Goal
Render the stretch of lines from the one containing "Click the Rimuovere" through the one containing "Screen dimensions: 800x526" as a Markdown table with the columns Row and Line, numbering each row and leaving out blank lines.

Material
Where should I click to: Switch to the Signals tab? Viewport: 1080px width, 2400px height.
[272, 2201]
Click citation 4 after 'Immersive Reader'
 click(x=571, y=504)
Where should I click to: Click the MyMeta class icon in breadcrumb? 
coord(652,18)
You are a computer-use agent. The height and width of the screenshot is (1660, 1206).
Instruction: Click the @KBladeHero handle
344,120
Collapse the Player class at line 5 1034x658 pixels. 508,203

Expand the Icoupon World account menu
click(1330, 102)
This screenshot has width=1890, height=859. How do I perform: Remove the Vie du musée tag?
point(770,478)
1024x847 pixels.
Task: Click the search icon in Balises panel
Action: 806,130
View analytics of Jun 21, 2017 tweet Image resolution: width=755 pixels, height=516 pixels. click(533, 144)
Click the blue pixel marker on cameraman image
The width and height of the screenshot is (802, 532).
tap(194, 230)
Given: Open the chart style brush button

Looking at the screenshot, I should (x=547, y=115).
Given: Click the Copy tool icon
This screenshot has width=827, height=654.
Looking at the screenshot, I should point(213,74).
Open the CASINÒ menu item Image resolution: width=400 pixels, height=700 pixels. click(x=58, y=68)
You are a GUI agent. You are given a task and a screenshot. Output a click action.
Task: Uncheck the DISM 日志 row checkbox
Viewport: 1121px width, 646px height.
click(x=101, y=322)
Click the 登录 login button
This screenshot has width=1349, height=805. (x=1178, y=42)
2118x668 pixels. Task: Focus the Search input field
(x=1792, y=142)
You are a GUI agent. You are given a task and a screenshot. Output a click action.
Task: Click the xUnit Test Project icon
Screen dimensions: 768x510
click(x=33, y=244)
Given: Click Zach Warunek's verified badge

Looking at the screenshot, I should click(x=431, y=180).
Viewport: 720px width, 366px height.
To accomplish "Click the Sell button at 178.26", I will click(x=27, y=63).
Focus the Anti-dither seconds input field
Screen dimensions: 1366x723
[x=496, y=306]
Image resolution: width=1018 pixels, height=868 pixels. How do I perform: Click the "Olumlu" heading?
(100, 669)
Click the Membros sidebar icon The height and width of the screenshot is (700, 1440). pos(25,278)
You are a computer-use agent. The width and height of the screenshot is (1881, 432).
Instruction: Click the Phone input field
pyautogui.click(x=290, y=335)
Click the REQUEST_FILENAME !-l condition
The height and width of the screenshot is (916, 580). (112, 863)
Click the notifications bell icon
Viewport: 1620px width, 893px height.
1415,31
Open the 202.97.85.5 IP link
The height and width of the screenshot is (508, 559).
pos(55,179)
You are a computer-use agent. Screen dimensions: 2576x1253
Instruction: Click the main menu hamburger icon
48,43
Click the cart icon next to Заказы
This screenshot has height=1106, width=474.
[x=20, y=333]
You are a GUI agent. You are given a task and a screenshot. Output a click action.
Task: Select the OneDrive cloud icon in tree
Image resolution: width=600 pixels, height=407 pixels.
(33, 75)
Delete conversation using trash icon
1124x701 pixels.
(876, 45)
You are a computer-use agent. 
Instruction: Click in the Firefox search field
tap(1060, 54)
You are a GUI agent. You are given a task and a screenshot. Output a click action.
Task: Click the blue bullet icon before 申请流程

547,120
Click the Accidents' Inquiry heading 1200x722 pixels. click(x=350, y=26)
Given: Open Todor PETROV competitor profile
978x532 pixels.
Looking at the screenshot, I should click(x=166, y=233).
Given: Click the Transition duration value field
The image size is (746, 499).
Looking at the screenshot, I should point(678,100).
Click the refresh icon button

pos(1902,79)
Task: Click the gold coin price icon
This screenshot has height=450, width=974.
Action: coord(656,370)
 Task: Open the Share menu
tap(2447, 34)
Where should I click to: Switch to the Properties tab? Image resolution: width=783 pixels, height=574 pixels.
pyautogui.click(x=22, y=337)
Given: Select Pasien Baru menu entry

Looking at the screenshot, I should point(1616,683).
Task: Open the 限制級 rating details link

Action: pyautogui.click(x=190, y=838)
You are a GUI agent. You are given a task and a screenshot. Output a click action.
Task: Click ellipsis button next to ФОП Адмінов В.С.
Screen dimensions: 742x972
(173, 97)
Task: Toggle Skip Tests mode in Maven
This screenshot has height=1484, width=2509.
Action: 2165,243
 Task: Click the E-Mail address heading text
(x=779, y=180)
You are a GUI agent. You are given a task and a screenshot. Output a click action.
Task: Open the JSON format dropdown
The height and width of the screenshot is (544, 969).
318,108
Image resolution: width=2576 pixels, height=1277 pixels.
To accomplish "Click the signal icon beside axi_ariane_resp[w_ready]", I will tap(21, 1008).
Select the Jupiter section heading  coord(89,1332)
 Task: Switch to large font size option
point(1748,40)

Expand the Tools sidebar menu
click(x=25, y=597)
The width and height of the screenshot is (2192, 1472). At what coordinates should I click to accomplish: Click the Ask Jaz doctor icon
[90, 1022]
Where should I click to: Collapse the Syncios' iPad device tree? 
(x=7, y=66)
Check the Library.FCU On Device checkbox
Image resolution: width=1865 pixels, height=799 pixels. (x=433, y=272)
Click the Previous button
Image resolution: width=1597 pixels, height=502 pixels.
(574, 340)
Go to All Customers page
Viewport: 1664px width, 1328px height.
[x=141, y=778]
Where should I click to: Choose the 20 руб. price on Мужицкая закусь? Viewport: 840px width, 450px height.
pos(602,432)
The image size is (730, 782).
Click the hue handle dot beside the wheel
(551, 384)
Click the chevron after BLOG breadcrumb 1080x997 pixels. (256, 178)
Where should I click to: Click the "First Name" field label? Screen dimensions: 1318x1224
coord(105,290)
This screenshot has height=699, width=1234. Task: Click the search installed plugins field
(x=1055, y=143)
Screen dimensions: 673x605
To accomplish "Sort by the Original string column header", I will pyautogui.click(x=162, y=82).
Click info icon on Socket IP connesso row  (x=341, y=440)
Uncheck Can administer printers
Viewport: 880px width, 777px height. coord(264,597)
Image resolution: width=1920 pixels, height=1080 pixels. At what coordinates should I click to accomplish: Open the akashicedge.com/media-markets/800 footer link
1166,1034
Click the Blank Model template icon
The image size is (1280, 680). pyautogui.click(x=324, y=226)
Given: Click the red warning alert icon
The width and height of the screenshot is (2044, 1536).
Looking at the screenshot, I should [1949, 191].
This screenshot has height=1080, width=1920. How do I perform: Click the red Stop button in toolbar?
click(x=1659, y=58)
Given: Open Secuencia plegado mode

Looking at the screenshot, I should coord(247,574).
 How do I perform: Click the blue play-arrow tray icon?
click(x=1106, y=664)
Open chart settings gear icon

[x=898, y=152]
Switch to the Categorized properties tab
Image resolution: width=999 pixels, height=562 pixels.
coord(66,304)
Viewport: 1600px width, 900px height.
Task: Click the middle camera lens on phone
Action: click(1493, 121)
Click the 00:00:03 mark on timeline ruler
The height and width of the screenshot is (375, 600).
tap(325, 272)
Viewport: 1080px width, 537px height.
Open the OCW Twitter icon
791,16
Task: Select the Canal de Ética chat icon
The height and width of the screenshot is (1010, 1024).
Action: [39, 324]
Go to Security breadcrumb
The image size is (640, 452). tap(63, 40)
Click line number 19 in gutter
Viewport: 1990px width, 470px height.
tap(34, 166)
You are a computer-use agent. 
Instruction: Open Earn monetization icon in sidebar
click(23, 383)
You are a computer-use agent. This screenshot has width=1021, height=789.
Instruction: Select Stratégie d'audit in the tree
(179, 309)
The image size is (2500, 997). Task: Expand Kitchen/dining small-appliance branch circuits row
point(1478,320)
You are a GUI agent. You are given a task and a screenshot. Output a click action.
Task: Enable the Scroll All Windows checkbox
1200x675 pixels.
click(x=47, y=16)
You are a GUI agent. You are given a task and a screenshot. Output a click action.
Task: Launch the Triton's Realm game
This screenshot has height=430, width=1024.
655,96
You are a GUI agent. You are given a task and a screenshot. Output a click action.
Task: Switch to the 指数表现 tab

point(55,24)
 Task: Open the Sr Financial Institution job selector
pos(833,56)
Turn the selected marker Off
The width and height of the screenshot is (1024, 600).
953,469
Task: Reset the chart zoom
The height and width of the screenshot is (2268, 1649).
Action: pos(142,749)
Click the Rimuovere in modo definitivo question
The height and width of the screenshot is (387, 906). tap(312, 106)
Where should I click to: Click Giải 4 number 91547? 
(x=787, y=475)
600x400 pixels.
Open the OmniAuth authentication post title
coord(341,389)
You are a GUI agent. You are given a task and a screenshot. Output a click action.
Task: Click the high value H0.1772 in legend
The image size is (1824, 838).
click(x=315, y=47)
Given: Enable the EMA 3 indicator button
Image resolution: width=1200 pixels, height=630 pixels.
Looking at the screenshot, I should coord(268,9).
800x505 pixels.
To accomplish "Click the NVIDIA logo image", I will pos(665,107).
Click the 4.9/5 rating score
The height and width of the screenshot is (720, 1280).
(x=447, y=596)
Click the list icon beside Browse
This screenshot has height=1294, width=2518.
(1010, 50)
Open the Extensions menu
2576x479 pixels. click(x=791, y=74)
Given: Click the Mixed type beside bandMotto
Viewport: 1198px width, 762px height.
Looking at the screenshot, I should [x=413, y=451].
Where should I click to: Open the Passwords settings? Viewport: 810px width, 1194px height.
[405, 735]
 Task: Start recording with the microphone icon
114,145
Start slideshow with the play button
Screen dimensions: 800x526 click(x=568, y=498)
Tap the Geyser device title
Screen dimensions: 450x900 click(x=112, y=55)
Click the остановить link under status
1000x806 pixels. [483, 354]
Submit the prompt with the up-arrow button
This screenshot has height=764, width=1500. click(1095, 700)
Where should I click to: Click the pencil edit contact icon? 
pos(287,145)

Final answer
| Row | Line |
|---|---|
| 1 | Click the Rimuovere in modo definitivo question |
| 2 | The height and width of the screenshot is (387, 906). tap(312, 106) |
| 3 | Where should I click to: Click Giải 4 number 91547?  |
| 4 | (x=787, y=475) |
| 5 | 600x400 pixels. |
| 6 | Open the OmniAuth authentication post title |
| 7 | coord(341,389) |
| 8 | You are a GUI agent. You are given a task and a screenshot. Output a click action. |
| 9 | Task: Click the high value H0.1772 in legend |
| 10 | The image size is (1824, 838). |
| 11 | click(x=315, y=47) |
| 12 | Given: Enable the EMA 3 indicator button |
| 13 | Image resolution: width=1200 pixels, height=630 pixels. |
| 14 | Looking at the screenshot, I should coord(268,9). |
| 15 | 800x505 pixels. |
| 16 | To accomplish "Click the NVIDIA logo image", I will pos(665,107). |
| 17 | Click the 4.9/5 rating score |
| 18 | The height and width of the screenshot is (720, 1280). |
| 19 | (x=447, y=596) |
| 20 | Click the list icon beside Browse |
| 21 | This screenshot has height=1294, width=2518. |
| 22 | (1010, 50) |
| 23 | Open the Extensions menu |
| 24 | 2576x479 pixels. click(x=791, y=74) |
| 25 | Given: Click the Mixed type beside bandMotto |
| 26 | Viewport: 1198px width, 762px height. |
| 27 | Looking at the screenshot, I should [x=413, y=451]. |
| 28 | Where should I click to: Open the Passwords settings? Viewport: 810px width, 1194px height. |
| 29 | [405, 735] |
| 30 |  Task: Start recording with the microphone icon |
| 31 | 114,145 |
| 32 | Start slideshow with the play button |
| 33 | Screen dimensions: 800x526 click(x=568, y=498) |